As I've written about before, I'm on this year's U of T ICPC team. Every week, we go through a past contest and try to get the highest score possible under the same time constraints as the original contest.

When we start working on a problem but fail to solve it in the confines of the time limit, I like to write up the solutions and explain the thought process behind them.

This week's problem deals with graphs, and clever ways to represent them. It's interesting because it employs a few different ideas from graph theory together, which is a bit unusual.

The problem itself comes from the 2014 Nordic contest, and is problem A.

## Problem Statement

This is copy-pasted from the NCPC 2014 problem description, and are not my own words.

AMANDA AIR has routes between many different airports, and has asked their most important frequent flyers, members of the AA Frequent Flyer program, which routes they most often fly. Based on this survey, Amanda, the CEO and owner, has concluded that AMANDA AIR will place lounges at some of the airports at which they operate.

However, since there are so many routes going between a wide variety of airports, she has hired you to determine how many lounges she needs to build, if at all possible, given the constraints set by her. This calculation is to be provided by you, before any lounges are built. Her requirements specifies that for some routes, there must be lounges at both airports, for other routes, there must be lounges at exactly one of the airports, and for some routes, there will be no lounges at the airports.

She is very economically minded and is demanding the absolute minimum number of lounges to be built.

There are 1-200,000 airports, and 1-200000 routes.

## Analysis

Represent the given information as a graph, where the nodes are airports and the routes are edges.
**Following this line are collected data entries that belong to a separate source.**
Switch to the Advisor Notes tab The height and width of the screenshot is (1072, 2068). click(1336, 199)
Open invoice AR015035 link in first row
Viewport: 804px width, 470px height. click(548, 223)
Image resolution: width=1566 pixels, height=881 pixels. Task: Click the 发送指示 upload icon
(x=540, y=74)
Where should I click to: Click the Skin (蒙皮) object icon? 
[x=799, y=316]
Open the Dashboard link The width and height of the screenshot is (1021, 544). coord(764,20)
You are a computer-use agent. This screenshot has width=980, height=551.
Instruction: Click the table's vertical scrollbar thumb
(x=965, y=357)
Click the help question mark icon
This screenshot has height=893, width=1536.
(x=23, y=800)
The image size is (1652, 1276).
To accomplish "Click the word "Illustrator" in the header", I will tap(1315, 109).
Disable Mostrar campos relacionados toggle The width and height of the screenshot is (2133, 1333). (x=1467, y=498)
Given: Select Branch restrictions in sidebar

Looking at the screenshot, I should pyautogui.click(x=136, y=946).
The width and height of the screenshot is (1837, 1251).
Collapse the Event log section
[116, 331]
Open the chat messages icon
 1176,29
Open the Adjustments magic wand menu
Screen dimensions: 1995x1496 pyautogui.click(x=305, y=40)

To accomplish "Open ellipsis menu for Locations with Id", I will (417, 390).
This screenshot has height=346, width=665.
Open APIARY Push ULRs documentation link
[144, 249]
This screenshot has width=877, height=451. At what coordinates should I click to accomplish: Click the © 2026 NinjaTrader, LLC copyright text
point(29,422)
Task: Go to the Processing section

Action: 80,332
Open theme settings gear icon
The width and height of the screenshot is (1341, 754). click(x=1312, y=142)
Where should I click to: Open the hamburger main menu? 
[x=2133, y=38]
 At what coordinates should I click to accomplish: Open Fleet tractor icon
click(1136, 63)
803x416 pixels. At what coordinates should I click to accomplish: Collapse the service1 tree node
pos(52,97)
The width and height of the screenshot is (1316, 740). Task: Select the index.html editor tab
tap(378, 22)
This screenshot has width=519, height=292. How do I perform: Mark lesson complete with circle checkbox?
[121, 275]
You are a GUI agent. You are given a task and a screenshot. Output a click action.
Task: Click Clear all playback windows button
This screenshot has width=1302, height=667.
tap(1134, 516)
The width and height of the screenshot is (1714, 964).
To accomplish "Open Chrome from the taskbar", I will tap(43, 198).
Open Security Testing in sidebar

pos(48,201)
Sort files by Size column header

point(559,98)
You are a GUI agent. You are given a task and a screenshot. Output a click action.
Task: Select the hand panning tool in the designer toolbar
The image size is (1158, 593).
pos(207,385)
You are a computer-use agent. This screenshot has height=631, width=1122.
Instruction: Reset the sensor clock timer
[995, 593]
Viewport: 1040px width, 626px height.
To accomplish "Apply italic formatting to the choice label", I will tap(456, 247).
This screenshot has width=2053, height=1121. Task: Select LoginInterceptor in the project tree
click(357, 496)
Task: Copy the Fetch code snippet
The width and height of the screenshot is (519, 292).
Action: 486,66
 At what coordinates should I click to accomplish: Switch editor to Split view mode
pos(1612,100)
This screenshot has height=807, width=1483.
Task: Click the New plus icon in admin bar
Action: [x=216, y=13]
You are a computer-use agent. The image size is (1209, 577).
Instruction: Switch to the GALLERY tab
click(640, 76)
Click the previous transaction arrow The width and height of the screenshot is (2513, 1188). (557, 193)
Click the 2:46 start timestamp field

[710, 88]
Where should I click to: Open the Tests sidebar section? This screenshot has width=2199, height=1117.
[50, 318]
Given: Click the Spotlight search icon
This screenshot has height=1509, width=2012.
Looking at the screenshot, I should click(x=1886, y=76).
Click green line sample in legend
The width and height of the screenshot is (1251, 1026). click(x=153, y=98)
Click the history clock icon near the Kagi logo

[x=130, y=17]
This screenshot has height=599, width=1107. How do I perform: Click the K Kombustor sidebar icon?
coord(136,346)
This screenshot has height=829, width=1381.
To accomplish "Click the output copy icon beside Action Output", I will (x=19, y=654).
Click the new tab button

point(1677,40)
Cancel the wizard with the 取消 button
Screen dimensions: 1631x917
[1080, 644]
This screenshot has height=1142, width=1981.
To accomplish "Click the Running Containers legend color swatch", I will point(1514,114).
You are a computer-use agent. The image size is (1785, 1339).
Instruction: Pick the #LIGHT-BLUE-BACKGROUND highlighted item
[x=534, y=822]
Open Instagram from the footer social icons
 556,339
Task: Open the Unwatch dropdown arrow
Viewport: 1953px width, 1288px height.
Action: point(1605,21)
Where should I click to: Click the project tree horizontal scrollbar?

The first important thing to observe is that there are 200,000 nodes in this graph. This means that my preferred method of representing graphs - an adjacency matrix - will simply not work, because you can't fit 4×10^{10} integers/bools into memory. Therefore, we represent the matrix as an adjecency list.

The problem itself is a simple CSP (constraint-satisfaction) problem, so it's definitely possible to solve with the generalized-arc-consistency class of algorithms + backtrack search. The main problem with that approach is it seems needlessly complicated, especially if you don't have those algorithms in your codebook. Let's do something else!

Notice that if the value of an edge is 0 or 2, this determines whether each of the endpoints have a lounge or not. A value of 1 represents uncertainty, and we'll deal with that later.

Let's first split the graph into connected components, and consider a single connected component. If this component has a single vertex for which it is known whether it has a lounge or not, we can easily DFS on the adjacent vertices and determine them. We continue until the entire component is either filled in, or we have reached a contradiction (recall that the requirements may be impossible to satisfy).

The trick here is that we have an adjacency list, so no information about the values of the edges is stored. I modify the adjacency list to store pairs of elements - the index of the adjacent element, as well as the value of the edge.

Now that we have determined all the connected components which contain a determined vertex, let's determine the remaining ones. These remaining components have the property that each edge has a value of 1. This means that each vertex either has an airport or it doesn't.

We could do a search by setting every vertex in a component to have the airport, get the value, and find the minimum, but that would be wasteful. Instead, notice that this is equivalent to the 2-coloring problem of a graph. Color each vertex in a DFS manner either 'red' or 'black'. Then for this connected component, if we can achieve a consistent 2-coloring, we can just count the number of black vertices and the number of red vertices and take the min.

## Solution

Here is my solution on github. I made the observation that rather than keeping track of the connected components explicitly, I can just reuse the visited bitset from the DFS. The time complexity is something like O(m + n) (where m is the number of routes and n is the number of airports), as for each edge we either check the entire connected component, or just the edge itself. If we check the connected component, then it is never checked again.